Para Restrepo las operaciones en Putumayo y Nariño no se trataron de acciones hostiles contra las Farc, ni de “una infracción de alguno de los compromisos que tiene la Fuerza Pública en el marco de los acuerdos”, dijo.

¿Y si el Ejército encuentra más caletas?

Ese tema cada día es más espinoso porque una cosa dicen las Farc y otra el Gobierno.
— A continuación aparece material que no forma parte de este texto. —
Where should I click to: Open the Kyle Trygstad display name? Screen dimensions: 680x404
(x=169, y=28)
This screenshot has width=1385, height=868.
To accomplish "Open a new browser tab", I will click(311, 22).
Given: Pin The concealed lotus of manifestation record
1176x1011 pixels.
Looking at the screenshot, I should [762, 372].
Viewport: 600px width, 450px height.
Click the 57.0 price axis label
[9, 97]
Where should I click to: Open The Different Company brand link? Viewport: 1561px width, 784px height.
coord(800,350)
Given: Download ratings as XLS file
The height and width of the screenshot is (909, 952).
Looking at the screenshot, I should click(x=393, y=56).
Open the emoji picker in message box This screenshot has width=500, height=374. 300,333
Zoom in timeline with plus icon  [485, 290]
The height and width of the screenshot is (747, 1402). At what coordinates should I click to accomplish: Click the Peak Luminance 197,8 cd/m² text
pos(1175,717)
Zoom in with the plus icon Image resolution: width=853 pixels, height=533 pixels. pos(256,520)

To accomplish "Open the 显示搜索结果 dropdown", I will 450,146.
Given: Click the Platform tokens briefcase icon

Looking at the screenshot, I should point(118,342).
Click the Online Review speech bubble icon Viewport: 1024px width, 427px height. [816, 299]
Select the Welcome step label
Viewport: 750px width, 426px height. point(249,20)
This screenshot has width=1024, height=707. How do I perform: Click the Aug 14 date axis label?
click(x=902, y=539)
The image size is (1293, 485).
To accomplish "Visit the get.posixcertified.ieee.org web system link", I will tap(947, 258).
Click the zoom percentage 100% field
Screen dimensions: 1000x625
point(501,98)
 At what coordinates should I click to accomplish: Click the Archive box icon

Por ahora las Farc ya confesaron que no entregaron la información de las caletas en el tiempo pactado.

El tema de la discordia pasa porque el Gobierno nacional, bajo la representación del ministro de Defensa Luis Carlos Villegas, sostuvo el 7 de mayo en Noticias RCN que aún no habían recibido las coordenadas de las caletas.

“Ni el Ministerio ni la Fuerza Pública tiene todavía ninguna información masiva de Naciones Unidas sobre localización de los llamados depósitos de armas de las Farc”, señaló Villegas, quien agregó que la guerrilla solamente había entregado información de dos caletas.

Respecto al papel del MMV en el enredo de las caletas Restrepo explicó que si las Farc han entregado las coordenadas también habría un retraso por parte del componente internacional por “las responsabilidades que tienen en el marco del Acuerdo”.

Por ahora el propio Villegas manifestó que seguirán buscando hasta que les entreguen los puntos de ubicación de las armas: “Si hay cooperación de las Farc para encontrar armamento que esté en caletas, con mucho gusto yo les reconoceré que esas armas hacen parte del desarme y serán entregadas a Naciones Unidas. Pero si las caletas se encuentran por operaciones de control territorial de las Fuerzas Armadas pues serán incautaciones de armamento ilegal y eso es la política que vamos a aplicar hacia adelante. Ya tenemos un inventario de Naciones Unidas y nos falta ese inventario de las caletas que los jefes de las Farc han dicho que son muy numerosas”, señaló Villegas el pasado 3 de mayo en conferencia de prensa.

En referencia a los retrasos con las caletas Carlos Antonio Lozada señaló que también se debe en parte al incumplimiento del Gobierno en la construcción de las Zonas Veredales.

Sin coordenadas en manos del Ejército seguirá la polémica pues los operativos de la Fuerza Pública continuarán y en ellos puede o no que hallen caletas. Sobre la dejación de las armas Carlos Antonio Lozada en entrevista con revista Semana sostuvo que para el 31 de mayo ya las Farc habrán dejado todas las armas que tienen en los campamentos pero para las caletas solicitó tres meses más. Algo que parece el presidente Santos concederá: “posiblemente les demos el plazo”, manifestó el primer mandatario en RCN Radio.

Lozada también dijo que era necesario el plazo porque algunos de los guerrilleros que ayudarán en el hallazgo y destrucción de las 949 caletas aún no tienen cédula, una tarea que debe resolver el Gobierno. En todo caso, respecto a si las Farc ya entregó o no las coordenadas de las caletas la pelota la tiene el MMV, un componente que en varios casos ha brillado por su silencio, ha si lo contó Colombiacheck en “Los Chicharrones que revisará el Consejo de Seguridad de la ONU”.

Por todo lo anterior Colombiacheck califica la afirmación de Iván Márquez como falsa porque en el momento de la operación del Ejército (en marzo) la mismas Farc ( por medio de Carlos Antonio Lozada) confesaron que aún no habían entregado la información de las caletas pese a haberse comprometido a darla en diciembre de 2016. Además, la Fuerza Pública está legitimada para continuar con sus operaciones de control territorial porque en ninguna parte del acuerdo de La Habana se pactó una limitación en este asunto, explicó el profesor Restrepo.